Start of Text passage

Telcos still struggle with paradigm shift: execs

March 29th, 2012 by · 2 Comments

This article was authored by John C. Tanner, and was originally posted on telecomasia.net.

It seems like every telecoms-related conference I’ve been to this year – and I know it’s only March, but bear with me – has had a recurring theme that goes something like this: telcos really have no idea how much their industry is changing.

This year’s Mobile Backhaul Asia conference in Bangkok has been no exception.

Speakers advised delegates first thing Day 1 that while telco executives aren’t completely oblivious to the paradigm shifts going on around them – brought on by smartphones, social media, etc – there’s a huge difference between being aware of change and understanding just what that means.

For example, it’s well understood that OTT players are challenging the telecoms status quo, but many telcos don’t fully appreciate just what a big deal this is, said Mike McConnell, CTO and executive solution consultant for Huawei Technologies.

“I really don’t think people fully understand this, even though they say they do,” McConnell said in his morning keynote. “It comes down to how [OTT players] go to market and how different it is from the telco model.”

For OTT players like Facebook, Google and Skype, the key difference is that –unlike telcos – their service is not the product, but the user base. “They offer the service free and grow their user base any way they can. They build their population, and that’s the product, which they sell to marketers. Telcos don’t do that – they still want to charge for everything they put in front of their customers. It’s very difficult to make that work when you compete against the OTT model.”

Another example from McConnell of underestimating current trends: the well-cited stat that mobile devices are replacing PCs as the Internet connectivity terminal of choice. “It’s critical to understand what that really means,” he said.

For a start, many new OTT services – such as Foursquare – are developed specifically with smartphones and tablets in mind, not PCs (not even laptops), he said.

Also, mobile broadband networks and hot spots will have a significant impact on traditional cash cow of roaming business models, McConnell added. “When I travel, I can get onto a Wi-Fi hotspot and do 98% of what I need to do without using voice at all, and when I do need voice I can use VoIP.”

Gian Paolo Balboni, head of innovation trends at Telecom Italia, also stressed the importance of fully understanding the current trends driving the mobile data business – from smartphone and tablet usage to OTT content.

Take tablets, for example. “Tablets consume up to nine times as much data as smartphones, but over 90% of tablet data consumption is taking place on Wi-Fi, not the mobile network,” Balboni said in his morning keynote. “Wi-Fi is an important factor that we need to understand better.”

Bonus takeaway from Day 1: mobile backhaul will be as heterogeneous as the access network.

Industry players talk much these days of small cells (including Wi-Fi) as an inevitable feature of LTE, and the challenges of operating such a heterogeneous network. But the same will apply to backhaul as well.

While fiber is often talked up as the ideal backhaul link for next-gen mobile, Dirk Wolter, director of mobility architecture for APAC, China and Japan at Cisco Systems, pointed out that operators will likely utilize a mix of backhaul solutions – fiber, microwave (point-to-point and point-to-multipoint), Ethernet, Wi-Fi mesh and (for operators with fixed-line assets as well) xDSL and PON.

Huawei’s McConnell agreed, but added that LTE itself will also serve as a backhaul technology for mobile hotspots.

Ran Avital, VP of strategic and product marketing at Ceragon Networks, pointed out that while there are multiple tech choices for mobile backhaul, it’s important to understand the differences between them in terms of opex, cost, form factors, capacity, NLOS support and service predictability.

End of Text passage
Start of Given data

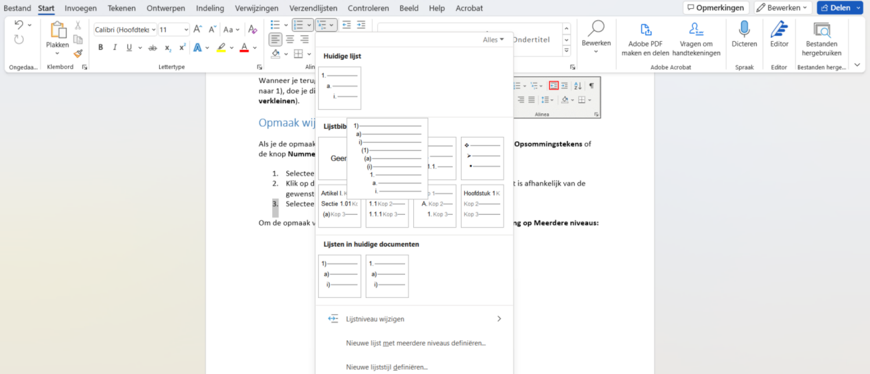Select the Multilevel list icon

click(x=321, y=25)
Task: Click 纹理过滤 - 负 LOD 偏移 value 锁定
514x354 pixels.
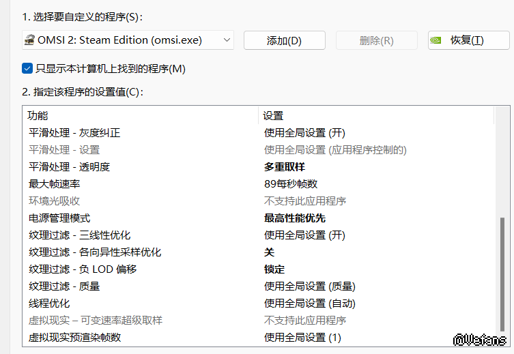Action: (x=274, y=269)
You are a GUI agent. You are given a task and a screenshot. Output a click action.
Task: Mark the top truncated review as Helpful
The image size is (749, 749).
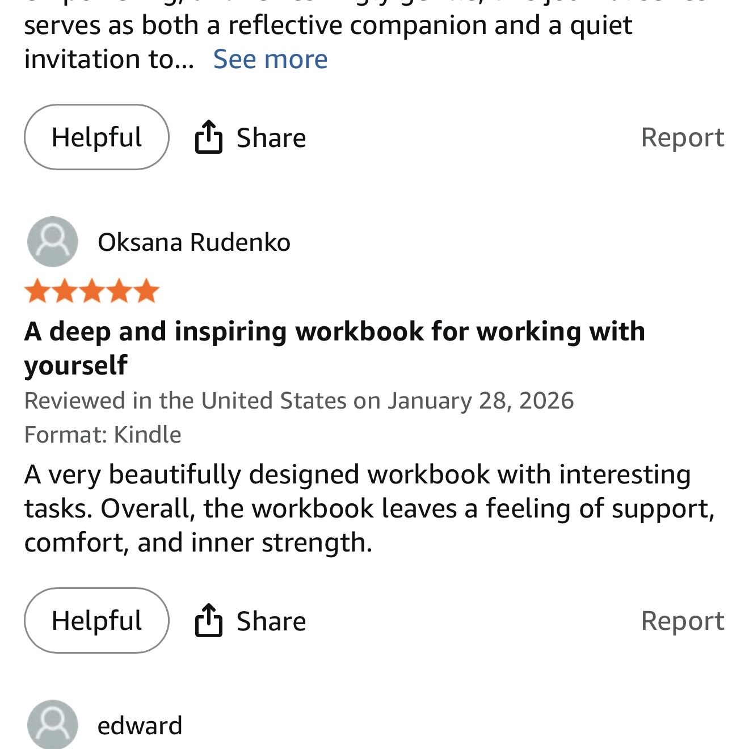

End of Given data

Task requirements: In the article on telcos and the paradigm shift, what share of tablet data consumption does Balboni say takes place on Wi-Fi rather than the mobile network?

Solution below: Over 90%.